The potatoes just off the grill are already delicious. If you don’t want to add all the good stuff, just open the potato, drizzle with a little olive oil, add some salt and pepper and enjoy.
This is a recipe to use when you already have the grill going for a prime rib or some other large cut of meat. However, I have also been known to make grilled loaded potatoes just for the sheer joy of eating them. The grill, especially if you’re using a Char-Broil® TRU-Infrared™, yields an incredibly creamy potato with a lusciously-flavored skin. You could stop right there and not add the bacon, sour cream, shredded cheese and chives, but do you really want to sacrifice that much? Eat some bran flakes in the morning and it will all be good.
ALERT: This recipe actually involves mashing real potatoes. If you do not own a potato masher, invest in one. They’re only about $10 and you will not be able to live with yourself if you don’t learn how to make homemade mashed potatoes.
- 2 large russet potatoes
- Vegetable oil
- Salt and pepper, to taste
- Dried oregano
- 4 strips of center-cut bacon
- ½ to 1 stick melted butter
- ½ cup sharp Cheddar cheese, shredded
- 4 tablespoons sour cream
- 2 teaspoons fresh chives, chopped
- Preheat your grill to medium high.
- Wash and dry potatoes.
- Cut two pieces of heavy duty aluminum foil large enough to wrap around each potato. Place the potatoes in the foil and then rub with about a teaspoon of vegetable oil. Generously salt and pepper the potatoes and sprinkle with oregano. Tightly wrap the potatoes in the foil and place them in the raised rack of your grill. (If you don’t have a raised rack, place the potatoes on the coolest part of the grill over indirect heat.)
- Shut the lid and grill the potatoes, turning over after 30 minutes for about an hour or until a fork can easily pierce the skin and the flesh is soft.

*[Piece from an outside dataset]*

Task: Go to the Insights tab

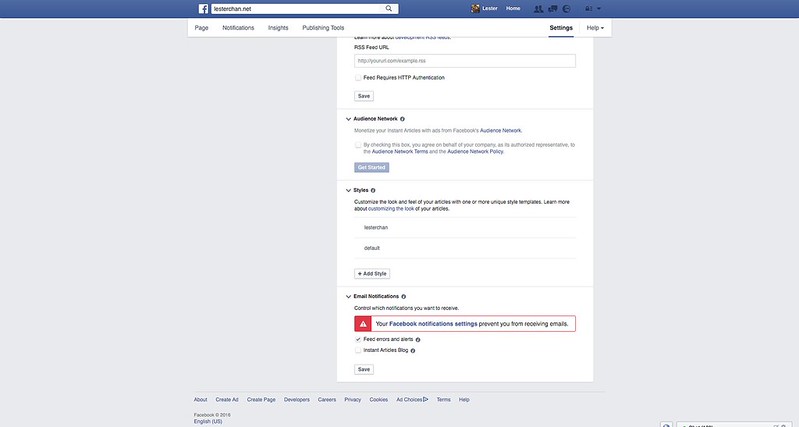Action: [x=278, y=28]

- While the potatoes are cooking, preheat your oven to 400°F and place the bacon on a rimmed, foil-covered cookie sheet. Bake the bacon for 15-20 minutes or until the bacon is brown and crisp. Drain on paper towels, crumble and reserve.
- Cut each potato in half horizontally and scoop out the flesh with a spoon into a bowl. Add about half the melted butter and mash with a potato masher or fork. If potatoes look too dry, continue adding butter until the consistency is smooth. Salt and pepper to taste.
- Fill the empty potato shells with the mashed potatoes and top with equal portions of the shredded cheese, sour cream, crumbled bacon and chopped chives.